Raye Says Appeals Court Has No Duty to Conduct Wende-Like Search to Determine If Appointed Counsel Failed to Spot an Issue Relating to Petition for Resentencing  

 

By a MetNews Staff Writer

 

The Third District Court of Appeal yesterday voiced disagreement with an opinion of the Fourth District’s Div. Three that declared that an appeals court “can and should” independently comb the record for possible error when appointed counsel finds no arguable basis for reversing an order denying a petition for resentencing.

Yesterday’s decision came in People v. Figueras, 2021 S.O.S. 763. Presiding Justice Vance W. Raye wrote the opinion.

While parting company with the Orange County-based panel in People v. Flores, decided on Sept. 3, Raye indicated agreement with the Aug. 3 opinion by Justice Brian M. Hoffstadt of this district’s Div. Two in People v. Cole. There, the view was expressed that if appointed counsel finds no arguable issue, “this court has the duty to address any issues raised by the defendant but otherwise may dismiss the appeal without conducting an independent review of the record.”

The California Supreme Court on Oct. 14 granted review in Cole.

Limit of Wende

All three opinions say that the independent review required by the California Supreme Court’s 1979 decision in People v. Wende applies only to an initial appeal by an indigent defendant. The opinions involve appeals from orders denying resentencing of murder defendants pursuant to Penal Code §1170.95 which has changed the scope of the felony murder rule and the natural and probable consequences doctrine.

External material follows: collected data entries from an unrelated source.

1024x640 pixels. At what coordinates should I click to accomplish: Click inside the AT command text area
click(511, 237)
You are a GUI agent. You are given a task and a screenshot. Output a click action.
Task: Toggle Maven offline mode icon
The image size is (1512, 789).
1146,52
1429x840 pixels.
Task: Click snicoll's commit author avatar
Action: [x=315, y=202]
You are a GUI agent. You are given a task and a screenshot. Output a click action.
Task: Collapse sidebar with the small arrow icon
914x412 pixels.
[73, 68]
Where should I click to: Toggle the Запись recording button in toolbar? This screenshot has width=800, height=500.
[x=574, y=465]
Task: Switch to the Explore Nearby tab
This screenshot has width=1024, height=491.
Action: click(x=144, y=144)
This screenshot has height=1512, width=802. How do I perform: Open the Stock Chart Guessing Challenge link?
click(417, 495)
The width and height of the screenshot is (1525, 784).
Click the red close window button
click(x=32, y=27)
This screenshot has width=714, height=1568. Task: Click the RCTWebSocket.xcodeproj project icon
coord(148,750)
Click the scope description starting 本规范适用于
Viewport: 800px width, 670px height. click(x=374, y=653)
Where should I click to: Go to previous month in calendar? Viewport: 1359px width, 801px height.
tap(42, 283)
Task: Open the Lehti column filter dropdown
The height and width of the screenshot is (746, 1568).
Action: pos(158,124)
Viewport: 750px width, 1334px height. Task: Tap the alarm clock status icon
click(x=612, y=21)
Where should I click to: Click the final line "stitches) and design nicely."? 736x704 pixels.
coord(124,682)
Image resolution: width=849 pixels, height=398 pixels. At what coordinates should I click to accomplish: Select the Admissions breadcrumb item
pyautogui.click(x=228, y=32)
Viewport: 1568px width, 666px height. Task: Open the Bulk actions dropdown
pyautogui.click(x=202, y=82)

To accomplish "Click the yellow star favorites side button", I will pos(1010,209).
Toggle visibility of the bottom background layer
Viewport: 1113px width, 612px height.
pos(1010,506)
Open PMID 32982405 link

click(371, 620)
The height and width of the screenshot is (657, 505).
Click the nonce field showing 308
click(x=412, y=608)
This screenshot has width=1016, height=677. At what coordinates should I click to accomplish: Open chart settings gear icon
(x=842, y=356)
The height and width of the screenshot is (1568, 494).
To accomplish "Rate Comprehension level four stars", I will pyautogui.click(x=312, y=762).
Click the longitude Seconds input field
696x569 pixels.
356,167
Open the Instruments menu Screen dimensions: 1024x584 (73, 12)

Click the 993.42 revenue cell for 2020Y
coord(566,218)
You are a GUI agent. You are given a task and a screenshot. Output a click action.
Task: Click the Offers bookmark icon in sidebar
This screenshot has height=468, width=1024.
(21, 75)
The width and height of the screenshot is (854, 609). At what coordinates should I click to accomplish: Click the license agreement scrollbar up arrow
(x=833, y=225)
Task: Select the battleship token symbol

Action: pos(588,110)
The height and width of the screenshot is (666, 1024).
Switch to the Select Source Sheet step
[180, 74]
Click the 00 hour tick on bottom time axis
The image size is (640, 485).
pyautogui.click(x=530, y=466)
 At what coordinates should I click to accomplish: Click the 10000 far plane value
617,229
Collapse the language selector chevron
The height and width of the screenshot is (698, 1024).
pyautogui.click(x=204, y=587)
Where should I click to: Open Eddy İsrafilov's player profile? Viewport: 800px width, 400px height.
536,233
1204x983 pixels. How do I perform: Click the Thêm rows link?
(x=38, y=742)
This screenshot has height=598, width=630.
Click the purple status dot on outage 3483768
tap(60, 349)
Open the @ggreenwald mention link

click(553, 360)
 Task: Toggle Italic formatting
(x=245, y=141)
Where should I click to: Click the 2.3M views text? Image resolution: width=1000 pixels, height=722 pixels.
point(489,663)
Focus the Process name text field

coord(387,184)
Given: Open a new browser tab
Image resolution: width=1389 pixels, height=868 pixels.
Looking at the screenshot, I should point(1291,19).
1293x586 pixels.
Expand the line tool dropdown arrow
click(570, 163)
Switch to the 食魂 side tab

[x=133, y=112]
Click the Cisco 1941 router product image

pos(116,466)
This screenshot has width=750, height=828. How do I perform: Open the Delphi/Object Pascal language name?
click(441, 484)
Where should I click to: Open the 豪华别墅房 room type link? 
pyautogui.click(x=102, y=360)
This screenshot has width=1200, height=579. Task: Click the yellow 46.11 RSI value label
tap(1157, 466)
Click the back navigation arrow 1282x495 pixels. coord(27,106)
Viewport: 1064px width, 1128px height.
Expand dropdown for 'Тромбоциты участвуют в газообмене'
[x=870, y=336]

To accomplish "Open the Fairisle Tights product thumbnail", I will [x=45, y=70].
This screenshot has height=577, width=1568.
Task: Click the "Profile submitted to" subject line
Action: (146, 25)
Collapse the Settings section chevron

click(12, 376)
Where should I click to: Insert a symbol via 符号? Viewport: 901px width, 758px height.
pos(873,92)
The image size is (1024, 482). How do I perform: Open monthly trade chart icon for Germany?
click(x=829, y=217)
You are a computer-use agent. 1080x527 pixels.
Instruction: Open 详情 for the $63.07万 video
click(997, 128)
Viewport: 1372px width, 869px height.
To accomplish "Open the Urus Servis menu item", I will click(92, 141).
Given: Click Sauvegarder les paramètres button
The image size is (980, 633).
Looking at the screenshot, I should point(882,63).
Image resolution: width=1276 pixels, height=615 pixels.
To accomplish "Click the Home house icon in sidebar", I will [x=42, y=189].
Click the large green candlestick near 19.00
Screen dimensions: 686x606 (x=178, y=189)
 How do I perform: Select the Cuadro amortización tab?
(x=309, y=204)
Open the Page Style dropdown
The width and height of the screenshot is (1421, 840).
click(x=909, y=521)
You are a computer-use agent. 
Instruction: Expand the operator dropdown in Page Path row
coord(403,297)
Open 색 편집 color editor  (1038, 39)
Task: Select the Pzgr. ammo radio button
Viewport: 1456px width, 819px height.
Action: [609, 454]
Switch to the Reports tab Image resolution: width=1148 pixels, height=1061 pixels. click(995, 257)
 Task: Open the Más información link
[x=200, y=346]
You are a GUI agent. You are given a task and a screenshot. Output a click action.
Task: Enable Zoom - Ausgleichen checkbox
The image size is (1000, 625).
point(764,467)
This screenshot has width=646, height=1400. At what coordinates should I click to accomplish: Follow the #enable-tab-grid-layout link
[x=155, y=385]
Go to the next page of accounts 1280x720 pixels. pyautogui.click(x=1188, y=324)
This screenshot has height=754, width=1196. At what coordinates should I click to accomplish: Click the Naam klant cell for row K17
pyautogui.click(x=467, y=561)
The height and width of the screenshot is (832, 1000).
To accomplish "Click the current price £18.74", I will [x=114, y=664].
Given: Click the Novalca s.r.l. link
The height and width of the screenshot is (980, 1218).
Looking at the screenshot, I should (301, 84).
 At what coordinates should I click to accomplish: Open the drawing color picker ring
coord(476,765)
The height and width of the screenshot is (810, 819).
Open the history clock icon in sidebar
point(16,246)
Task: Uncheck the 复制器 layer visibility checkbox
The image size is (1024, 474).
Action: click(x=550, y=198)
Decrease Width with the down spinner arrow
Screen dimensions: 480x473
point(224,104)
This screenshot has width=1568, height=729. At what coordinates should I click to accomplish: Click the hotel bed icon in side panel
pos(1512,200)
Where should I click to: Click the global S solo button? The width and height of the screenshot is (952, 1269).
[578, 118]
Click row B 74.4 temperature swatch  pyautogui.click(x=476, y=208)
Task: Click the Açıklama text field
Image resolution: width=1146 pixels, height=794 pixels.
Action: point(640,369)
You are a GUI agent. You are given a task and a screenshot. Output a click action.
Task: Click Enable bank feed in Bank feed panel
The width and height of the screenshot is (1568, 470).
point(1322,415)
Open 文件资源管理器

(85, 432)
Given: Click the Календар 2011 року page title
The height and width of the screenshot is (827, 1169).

In Flores, Justice Eileen C. Moore wrote:

“This is not defendant’s first appeal as a matter of right; therefore, we are not required to independently review the record….However, we have found no legal authority that prohibits us from conducting such an independent review in the interests of justice.”

She went on to say:

“When we weigh the paramount liberty interests of the petitioner, the modest fiscal and administrative burdens to the courts, and the possible (while presumably low) risk of a petitioner’s unlawful incarceration due to an unreviewed meritorious issue on appeal, we lean toward caution. That is, although it is not required under law, we think an appellate court can and should independently review the record on appeal when an indigent defendant’s appointed counsel has filed a Wende brief in a postjudgment appeal from a summary denial of a section 1170.95 petition (regardless of whether the petitioner has filed a supplemental brief).”

Raye’s Opinion

Raye countered in a footnote in yesterday’s opinion:

“Certainly, an appellate court is free to correct error whenever and however it is discovered. However, we agree with Cole that appellate courts are not obligated to routinely conduct the searching review contemplated by Wende. Despite the importance of the private interest at stake, that interest is outweighed by the fiscal and administrative burdens imposed on the courts by conducting such independent review, and by the low risk of an erroneous decision if an independent review of the record is not conducted.”

The appellant, Luis Juan Figueras, did not file a brief after his appointed lawyer advised the court that he could find no arguable issue, and the appeal was dismissed, as abandoned, on May 29. Figueras petitioned for a rehearing, arguing that an independent review was required, which was granted on June 22.

He filed two supplemental briefs which apparently only addressed the issue of whether san independent review is required. Raye wrote:

“After supplemental briefing, we again conclude the appeal has been abandoned, and accordingly again dismiss the appeal.”

Also yesterday, the First District’s Div. Four denied an independent review of the record to a defendant appealing from an order finding that he violated a condition of his post release community supervision. In a published portion of the opinion, Justice Alison M. Tucher said:

“This appeal is not subject to Wende review… because it is not a direct appeal from a judgment of conviction.”

The case is People v. Freeman, A160437.